__Exercise brief__
If pictures appear in the lines below, skip them and copy exactly the lines from the one containing "Check the Show system events box" through the one containing "Open the text highlight color dropdown", and nothing else.

__Records to process__
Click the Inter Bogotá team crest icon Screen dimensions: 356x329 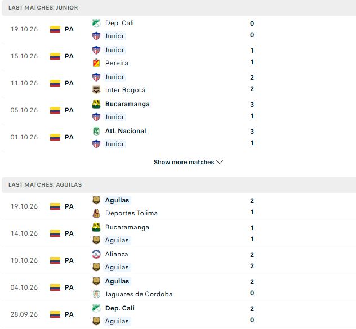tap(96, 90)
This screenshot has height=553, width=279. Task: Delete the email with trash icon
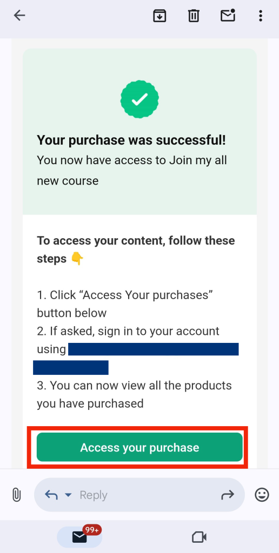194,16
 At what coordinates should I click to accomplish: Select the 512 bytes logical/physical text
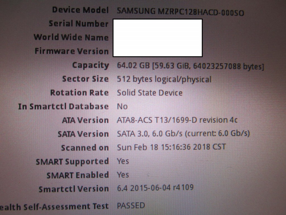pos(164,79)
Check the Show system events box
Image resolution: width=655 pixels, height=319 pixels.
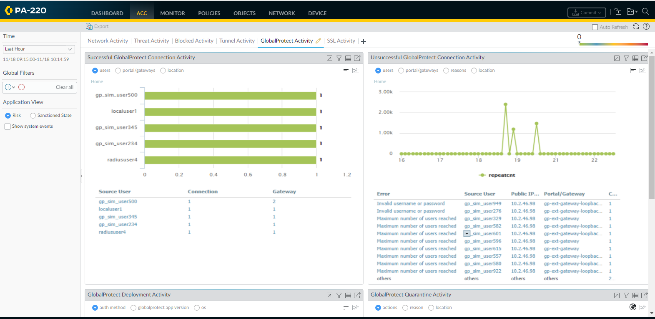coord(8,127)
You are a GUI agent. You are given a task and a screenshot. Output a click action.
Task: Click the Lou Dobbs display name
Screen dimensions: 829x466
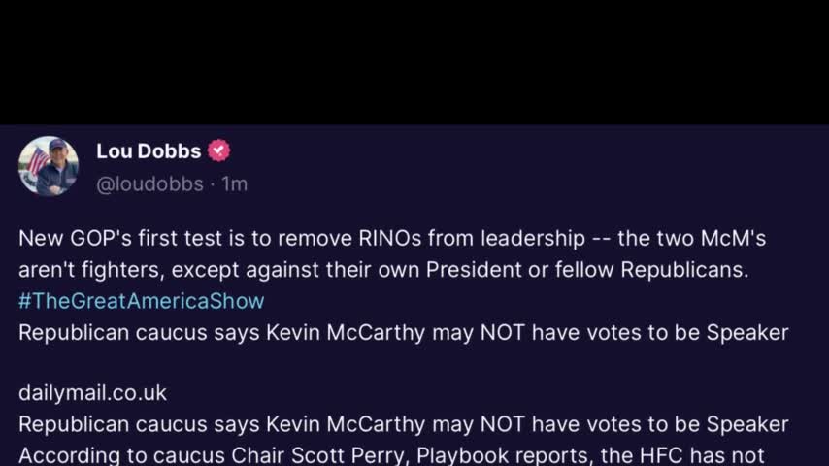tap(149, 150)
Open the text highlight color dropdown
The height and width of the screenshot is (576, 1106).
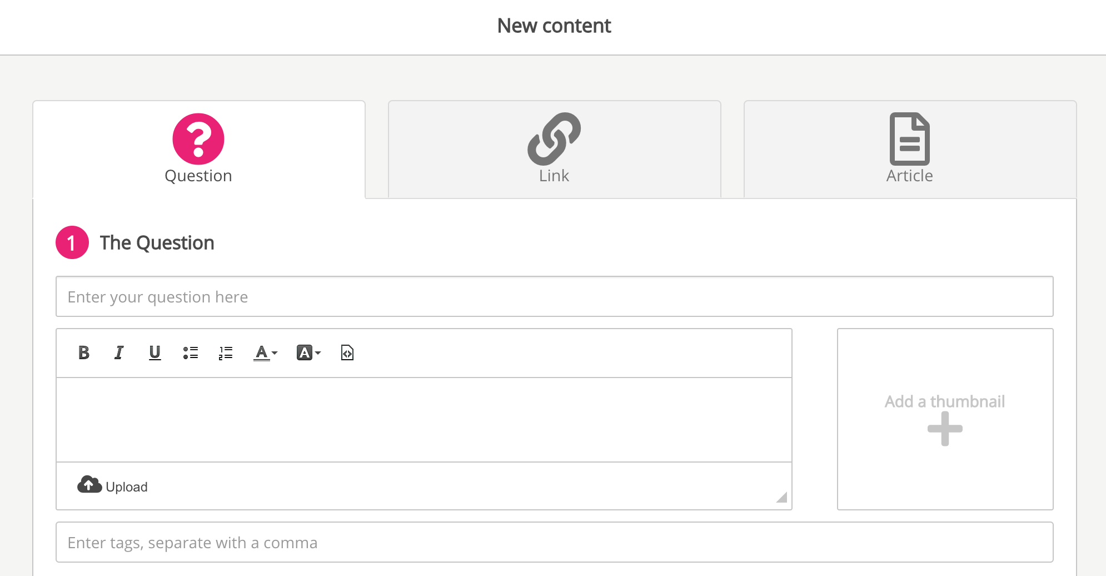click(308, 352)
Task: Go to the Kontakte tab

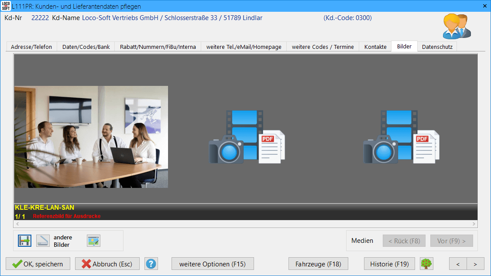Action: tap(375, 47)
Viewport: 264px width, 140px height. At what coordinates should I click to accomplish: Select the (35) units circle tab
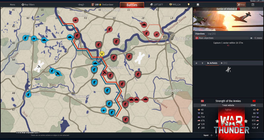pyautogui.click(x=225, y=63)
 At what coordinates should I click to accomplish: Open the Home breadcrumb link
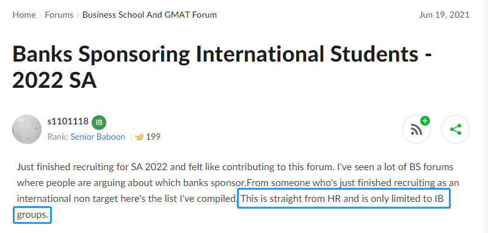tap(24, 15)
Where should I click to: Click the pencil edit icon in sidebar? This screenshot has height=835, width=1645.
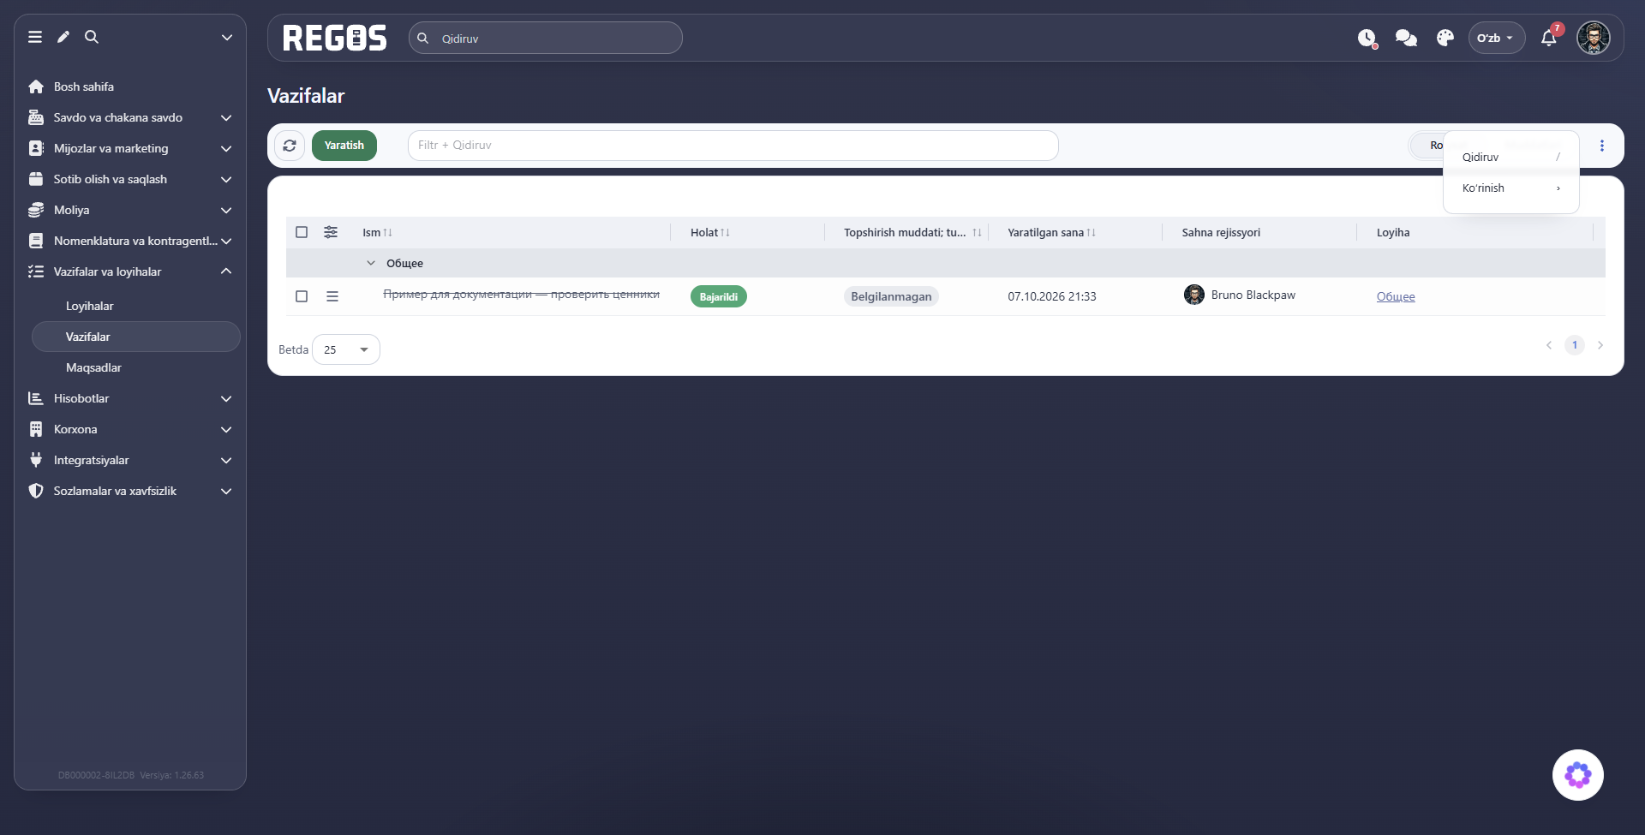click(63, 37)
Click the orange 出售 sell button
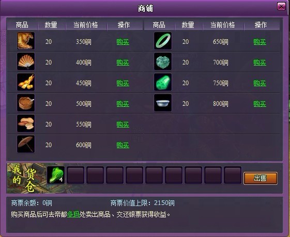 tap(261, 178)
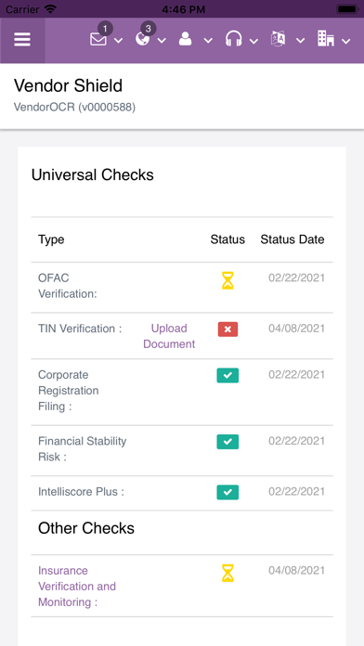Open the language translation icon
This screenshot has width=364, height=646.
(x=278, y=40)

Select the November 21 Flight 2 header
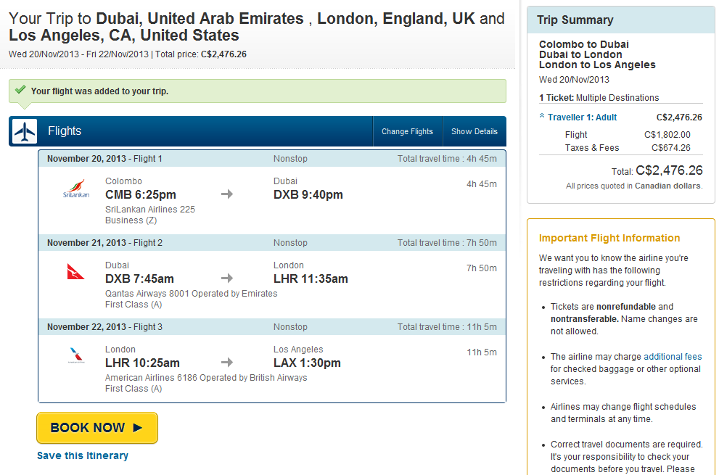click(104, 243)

---

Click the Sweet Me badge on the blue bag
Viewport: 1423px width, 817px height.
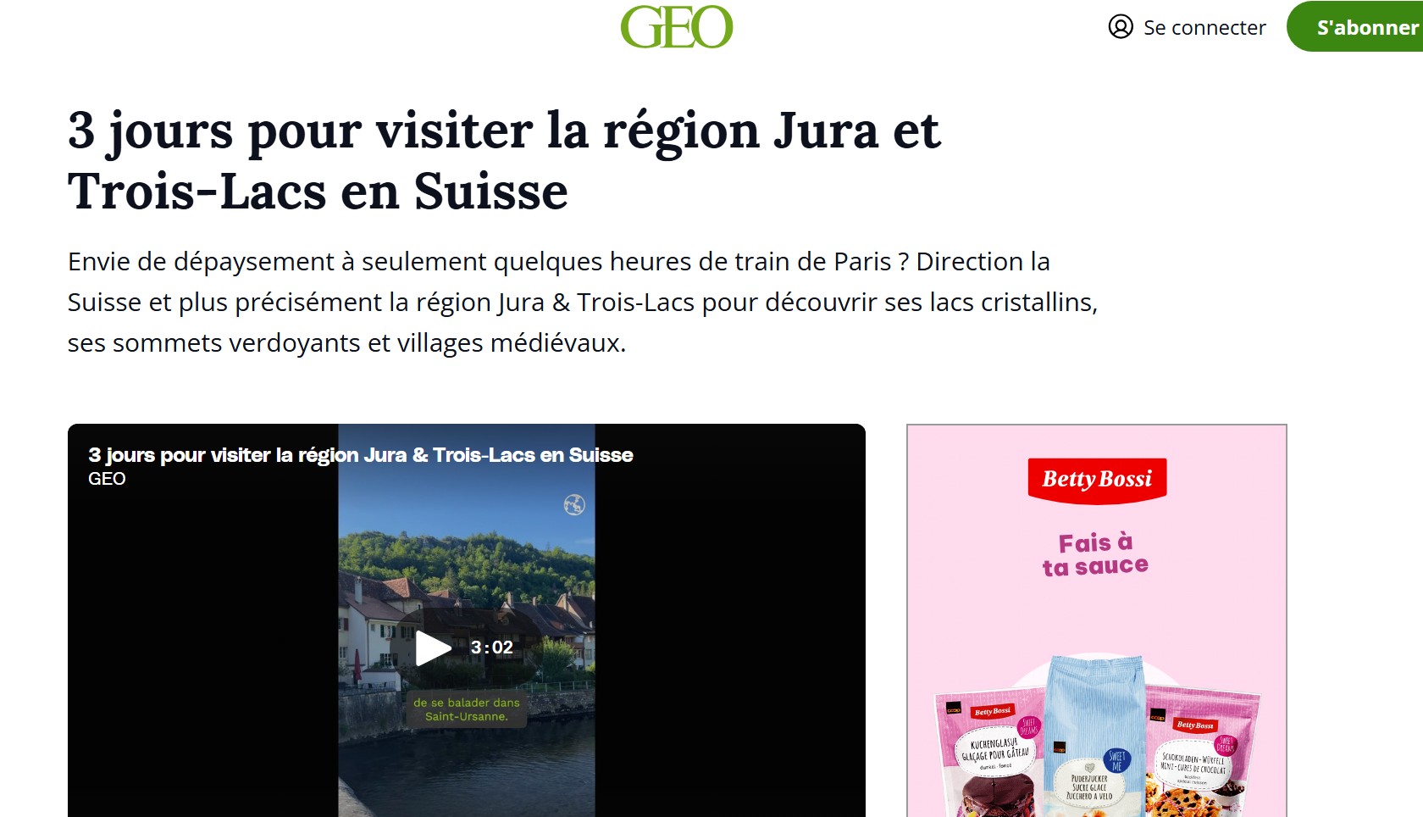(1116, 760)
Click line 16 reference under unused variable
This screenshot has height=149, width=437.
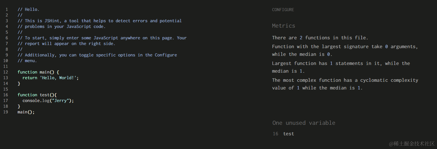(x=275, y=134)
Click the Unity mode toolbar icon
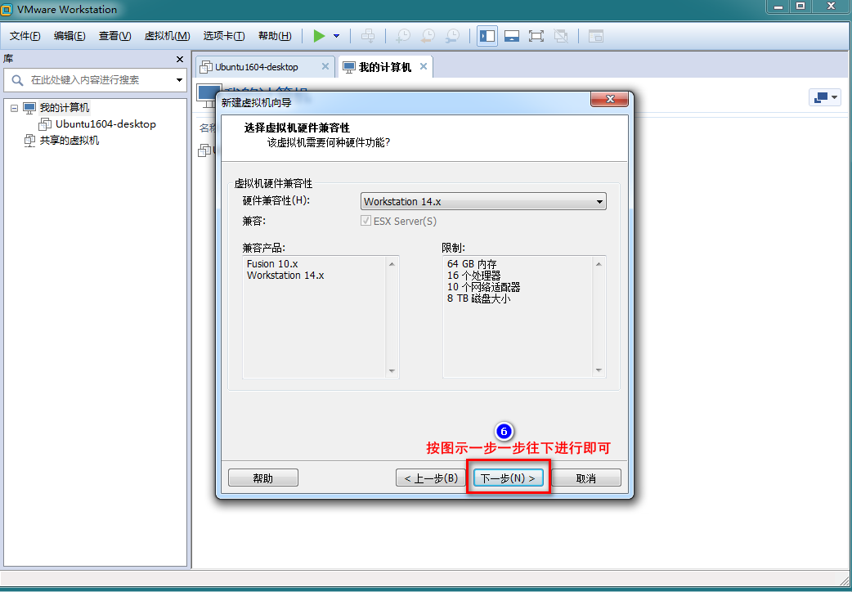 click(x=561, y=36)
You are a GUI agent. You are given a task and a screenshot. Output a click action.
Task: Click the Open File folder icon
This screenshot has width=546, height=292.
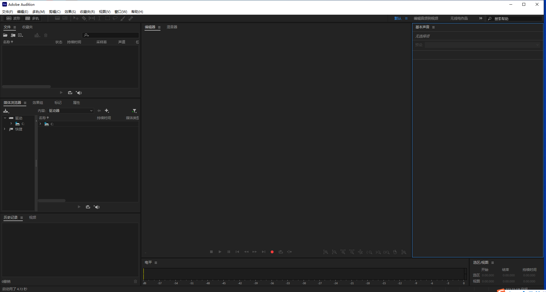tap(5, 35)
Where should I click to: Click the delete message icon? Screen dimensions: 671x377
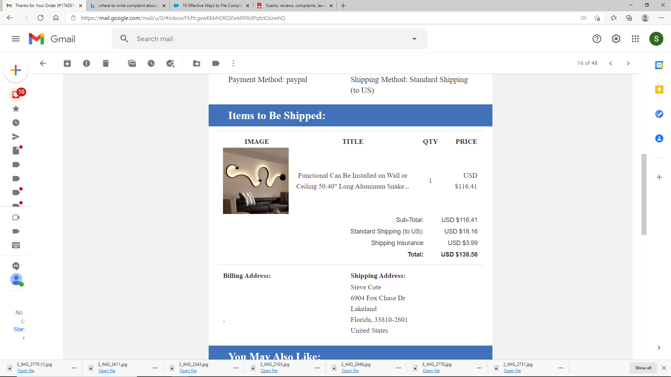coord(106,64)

__Output for this exercise__
Check the Show system events box
Image resolution: width=655 pixels, height=319 pixels.
coord(8,127)
You are a GUI agent. You are given a task and a screenshot. Output a click action.
Task: Click the Lou Dobbs display name
Screen dimensions: 829x466
tap(149, 150)
Open the text highlight color dropdown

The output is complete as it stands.